[Pixel coordinate grounding data]
········
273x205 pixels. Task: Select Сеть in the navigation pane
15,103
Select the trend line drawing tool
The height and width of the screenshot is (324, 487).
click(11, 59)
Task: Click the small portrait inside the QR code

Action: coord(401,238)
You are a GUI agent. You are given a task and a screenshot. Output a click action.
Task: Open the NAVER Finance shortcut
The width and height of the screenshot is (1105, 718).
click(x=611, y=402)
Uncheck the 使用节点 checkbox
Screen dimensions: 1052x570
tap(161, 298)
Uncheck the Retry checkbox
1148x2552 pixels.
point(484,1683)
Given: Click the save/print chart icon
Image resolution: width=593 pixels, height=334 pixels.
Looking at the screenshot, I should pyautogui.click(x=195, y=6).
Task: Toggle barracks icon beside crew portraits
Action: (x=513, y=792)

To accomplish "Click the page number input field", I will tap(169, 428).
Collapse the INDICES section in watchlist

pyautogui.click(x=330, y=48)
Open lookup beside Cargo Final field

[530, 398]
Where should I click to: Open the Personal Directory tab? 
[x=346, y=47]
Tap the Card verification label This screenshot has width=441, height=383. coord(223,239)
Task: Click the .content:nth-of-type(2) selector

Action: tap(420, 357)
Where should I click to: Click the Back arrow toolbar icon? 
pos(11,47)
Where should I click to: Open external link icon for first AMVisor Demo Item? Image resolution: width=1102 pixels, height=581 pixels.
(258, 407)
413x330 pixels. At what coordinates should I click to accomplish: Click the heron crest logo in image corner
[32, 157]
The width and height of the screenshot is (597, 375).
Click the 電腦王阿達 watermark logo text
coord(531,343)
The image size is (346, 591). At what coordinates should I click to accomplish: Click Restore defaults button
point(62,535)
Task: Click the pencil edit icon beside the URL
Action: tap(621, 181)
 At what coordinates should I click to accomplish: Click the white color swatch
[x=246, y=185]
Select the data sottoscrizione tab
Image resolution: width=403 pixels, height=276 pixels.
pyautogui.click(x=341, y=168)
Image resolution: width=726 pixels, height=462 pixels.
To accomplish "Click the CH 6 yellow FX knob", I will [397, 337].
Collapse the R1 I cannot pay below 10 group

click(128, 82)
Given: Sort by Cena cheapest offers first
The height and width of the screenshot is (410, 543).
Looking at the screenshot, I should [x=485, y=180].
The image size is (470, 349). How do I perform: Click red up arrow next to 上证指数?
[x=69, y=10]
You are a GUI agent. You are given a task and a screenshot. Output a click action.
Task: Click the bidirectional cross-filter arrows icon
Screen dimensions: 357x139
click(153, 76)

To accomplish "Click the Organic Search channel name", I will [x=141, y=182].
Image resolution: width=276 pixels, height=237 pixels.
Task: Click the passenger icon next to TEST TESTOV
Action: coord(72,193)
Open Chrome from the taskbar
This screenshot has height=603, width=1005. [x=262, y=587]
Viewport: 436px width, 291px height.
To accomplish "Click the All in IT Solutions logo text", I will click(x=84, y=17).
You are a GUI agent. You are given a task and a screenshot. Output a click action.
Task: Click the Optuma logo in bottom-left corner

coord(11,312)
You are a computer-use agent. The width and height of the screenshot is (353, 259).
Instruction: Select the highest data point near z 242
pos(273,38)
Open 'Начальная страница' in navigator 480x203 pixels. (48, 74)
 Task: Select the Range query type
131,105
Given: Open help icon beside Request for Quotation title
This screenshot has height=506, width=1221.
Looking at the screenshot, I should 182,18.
········
→ **PROBLEM STATEMENT**
Print, from the entries above, the line with "Viewport: 436px width, 291px height.", the line with "Given: Open help" and all lines between them, exactly and with nothing else.

→ **WRITTEN SOLUTION**
Viewport: 436px width, 291px height.
To accomplish "Click the All in IT Solutions logo text", I will click(x=84, y=17).
You are a GUI agent. You are given a task and a screenshot. Output a click action.
Task: Click the Optuma logo in bottom-left corner

coord(11,312)
You are a computer-use agent. The width and height of the screenshot is (353, 259).
Instruction: Select the highest data point near z 242
pos(273,38)
Open 'Начальная страница' in navigator 480x203 pixels. (48, 74)
 Task: Select the Range query type
131,105
Given: Open help icon beside Request for Quotation title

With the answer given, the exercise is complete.